Я иду прямо на них. Время ни черта с ними не сделало. Такие же красотки. И моя лавочница стоит ко мне спиной — как же я ее не узнала? — и я вижу начало ложбинки на шее, которая побежит куда-то вниз и где-то там кончится, в загнеточке попки.
Зачем я иду на них? Есть тропинка налево, вступлю на нее и растворюсь в улице Сатаны. Я же почему-то иду…
Она меня ждала под хлябаной доской, которую я обхожу, как инвалид ноги, очень аккуратно. Утка. Смирнейшая тварь, с точки зрения Брэма. Не синица. Но она вспрыгивает ни с того ни с сего мне на ногу и начинает ее остервенело клевать. Мне ничуть не больно, на мне мой ботинок, мне не страшно, одним движением я отгоню ее прочь. Но как же мне безнадежно и тоскливо — как тогда, когда я билась в стекло швейцару.
Они кинулись ко мне, спасительницы. Пнули птицу. Та плюхнулась в воду, и у нее — крест, святая икона! — были маленькие бесноватые и соображающие глазки. «Какая сволочь!» — подумала я.
Я поздоровалась с Раисой, кивнула барышням и пошла от них прочь, объяснив уход каким-то срочным делом.
Они смеялись мне вслед. И хоть я отдавала себе отчет, что в смехе не было дурного по отношению ко мне — они ведь были так стремительно отзывчивы, — но все равно это был их смех. А я поняла, что я все еще жду их плача. Думала, что забыла, вот даже Раису за столько времени не узнала, а оказалось — жду. И желаю им «уткомести». Это мое слово, я на него заявляю права. Ведь тишайшая птица кинулась клевать самую беспомощную из ног, когда возле стояли сильные и красивые. Это можно простить? Или забыть, как не было?

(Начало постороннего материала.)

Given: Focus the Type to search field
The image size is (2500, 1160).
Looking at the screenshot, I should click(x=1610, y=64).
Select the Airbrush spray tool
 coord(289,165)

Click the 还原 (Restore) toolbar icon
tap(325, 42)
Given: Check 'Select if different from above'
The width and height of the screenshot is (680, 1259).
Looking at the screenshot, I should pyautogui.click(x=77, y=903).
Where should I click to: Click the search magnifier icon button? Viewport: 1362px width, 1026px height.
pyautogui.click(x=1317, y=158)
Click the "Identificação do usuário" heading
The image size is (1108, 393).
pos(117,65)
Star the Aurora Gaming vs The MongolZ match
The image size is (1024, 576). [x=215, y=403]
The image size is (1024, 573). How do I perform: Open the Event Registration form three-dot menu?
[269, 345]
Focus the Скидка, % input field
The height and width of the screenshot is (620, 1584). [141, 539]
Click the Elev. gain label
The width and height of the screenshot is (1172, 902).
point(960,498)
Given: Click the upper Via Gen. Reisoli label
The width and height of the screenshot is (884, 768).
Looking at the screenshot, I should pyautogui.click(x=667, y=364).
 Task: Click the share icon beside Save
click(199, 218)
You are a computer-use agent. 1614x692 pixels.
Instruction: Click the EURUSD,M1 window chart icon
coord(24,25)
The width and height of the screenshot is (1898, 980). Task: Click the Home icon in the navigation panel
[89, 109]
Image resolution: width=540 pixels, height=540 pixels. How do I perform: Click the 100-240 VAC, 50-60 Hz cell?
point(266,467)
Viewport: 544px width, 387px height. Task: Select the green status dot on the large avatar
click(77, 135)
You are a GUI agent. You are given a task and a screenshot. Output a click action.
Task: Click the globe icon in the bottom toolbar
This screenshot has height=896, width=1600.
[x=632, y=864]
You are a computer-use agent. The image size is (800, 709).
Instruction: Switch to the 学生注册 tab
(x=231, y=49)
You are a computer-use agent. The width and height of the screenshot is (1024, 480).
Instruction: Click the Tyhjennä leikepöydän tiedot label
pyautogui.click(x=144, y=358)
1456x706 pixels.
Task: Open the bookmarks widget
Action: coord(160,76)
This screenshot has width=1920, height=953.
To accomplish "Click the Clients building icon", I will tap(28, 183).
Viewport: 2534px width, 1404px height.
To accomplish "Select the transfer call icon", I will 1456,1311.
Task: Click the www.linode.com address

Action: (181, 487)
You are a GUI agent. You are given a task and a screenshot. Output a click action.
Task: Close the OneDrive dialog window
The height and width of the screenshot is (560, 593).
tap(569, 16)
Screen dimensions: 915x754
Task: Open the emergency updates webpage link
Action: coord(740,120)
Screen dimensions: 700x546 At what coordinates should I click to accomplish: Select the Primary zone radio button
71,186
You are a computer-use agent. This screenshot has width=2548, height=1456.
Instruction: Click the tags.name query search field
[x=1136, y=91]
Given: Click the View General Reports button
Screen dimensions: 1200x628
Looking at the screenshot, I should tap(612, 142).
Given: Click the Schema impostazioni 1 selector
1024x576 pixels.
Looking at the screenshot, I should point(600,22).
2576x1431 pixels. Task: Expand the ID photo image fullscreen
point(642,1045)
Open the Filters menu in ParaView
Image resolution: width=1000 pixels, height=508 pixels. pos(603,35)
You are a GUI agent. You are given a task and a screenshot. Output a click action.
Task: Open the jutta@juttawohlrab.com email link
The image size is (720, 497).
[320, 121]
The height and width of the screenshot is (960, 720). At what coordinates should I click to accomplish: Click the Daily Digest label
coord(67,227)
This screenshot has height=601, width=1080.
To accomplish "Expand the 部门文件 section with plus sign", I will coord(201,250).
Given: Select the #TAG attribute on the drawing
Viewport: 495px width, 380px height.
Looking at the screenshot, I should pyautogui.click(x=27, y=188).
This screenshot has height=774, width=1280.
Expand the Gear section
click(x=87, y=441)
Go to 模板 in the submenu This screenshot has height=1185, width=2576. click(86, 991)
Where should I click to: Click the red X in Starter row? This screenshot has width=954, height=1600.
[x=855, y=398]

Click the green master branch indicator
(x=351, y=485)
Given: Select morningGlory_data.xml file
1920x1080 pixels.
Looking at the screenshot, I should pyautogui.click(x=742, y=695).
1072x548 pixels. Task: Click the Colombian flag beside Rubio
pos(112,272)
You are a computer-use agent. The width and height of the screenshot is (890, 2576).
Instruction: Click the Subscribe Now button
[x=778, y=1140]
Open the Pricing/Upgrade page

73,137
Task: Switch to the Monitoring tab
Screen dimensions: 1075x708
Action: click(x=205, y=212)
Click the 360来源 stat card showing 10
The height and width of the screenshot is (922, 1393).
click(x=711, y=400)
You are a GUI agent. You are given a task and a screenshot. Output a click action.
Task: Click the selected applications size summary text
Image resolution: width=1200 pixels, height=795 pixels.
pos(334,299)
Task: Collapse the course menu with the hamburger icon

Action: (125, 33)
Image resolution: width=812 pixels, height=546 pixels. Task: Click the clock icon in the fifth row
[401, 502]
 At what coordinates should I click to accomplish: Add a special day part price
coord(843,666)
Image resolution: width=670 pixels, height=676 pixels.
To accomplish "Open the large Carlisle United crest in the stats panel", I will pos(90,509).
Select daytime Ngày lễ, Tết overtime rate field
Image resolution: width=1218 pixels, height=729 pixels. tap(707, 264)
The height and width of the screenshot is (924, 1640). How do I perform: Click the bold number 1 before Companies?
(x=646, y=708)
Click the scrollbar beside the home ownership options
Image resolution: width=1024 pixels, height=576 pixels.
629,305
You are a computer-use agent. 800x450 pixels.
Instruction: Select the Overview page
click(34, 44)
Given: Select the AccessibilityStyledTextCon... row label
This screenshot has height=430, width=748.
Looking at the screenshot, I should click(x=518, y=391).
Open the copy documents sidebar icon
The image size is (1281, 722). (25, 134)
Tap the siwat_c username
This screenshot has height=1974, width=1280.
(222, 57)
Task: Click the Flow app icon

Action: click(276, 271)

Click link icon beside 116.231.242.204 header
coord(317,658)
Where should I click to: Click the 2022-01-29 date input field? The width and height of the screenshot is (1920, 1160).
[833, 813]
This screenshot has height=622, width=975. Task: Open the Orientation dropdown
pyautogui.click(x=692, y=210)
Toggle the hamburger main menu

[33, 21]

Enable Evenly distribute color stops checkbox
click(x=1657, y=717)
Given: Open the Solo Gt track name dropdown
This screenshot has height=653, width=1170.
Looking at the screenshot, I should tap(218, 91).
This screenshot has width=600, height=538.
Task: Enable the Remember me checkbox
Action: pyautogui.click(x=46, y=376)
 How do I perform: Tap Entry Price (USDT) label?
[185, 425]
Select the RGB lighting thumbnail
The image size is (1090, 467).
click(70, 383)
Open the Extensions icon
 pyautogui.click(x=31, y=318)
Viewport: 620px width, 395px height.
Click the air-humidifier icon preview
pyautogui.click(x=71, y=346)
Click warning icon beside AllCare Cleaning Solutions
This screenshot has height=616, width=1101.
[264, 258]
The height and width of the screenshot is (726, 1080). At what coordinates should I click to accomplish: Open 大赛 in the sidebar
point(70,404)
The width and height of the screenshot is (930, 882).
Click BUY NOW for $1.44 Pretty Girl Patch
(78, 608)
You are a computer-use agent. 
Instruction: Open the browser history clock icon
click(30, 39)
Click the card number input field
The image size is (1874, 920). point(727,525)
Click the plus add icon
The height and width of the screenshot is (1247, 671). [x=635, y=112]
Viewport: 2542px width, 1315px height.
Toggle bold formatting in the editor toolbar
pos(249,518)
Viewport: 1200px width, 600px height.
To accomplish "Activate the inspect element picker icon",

И вообще сколько человек может прощать? Бог велит всем и всегда: «Простим врагов наших…» А как быть с порядком вещей в твоем мироздании, Господи? Ты за ним послеживаешь? Послеживаешь за синицей, которая может раскроить череп другой, ни в чем не виноватой птице? Послеживаешь за жирующими вождями и голодными детьми? Или ты так обиделся на дурочку Еву, что обида глаза застила? Прости ее, если нам велишь прощать.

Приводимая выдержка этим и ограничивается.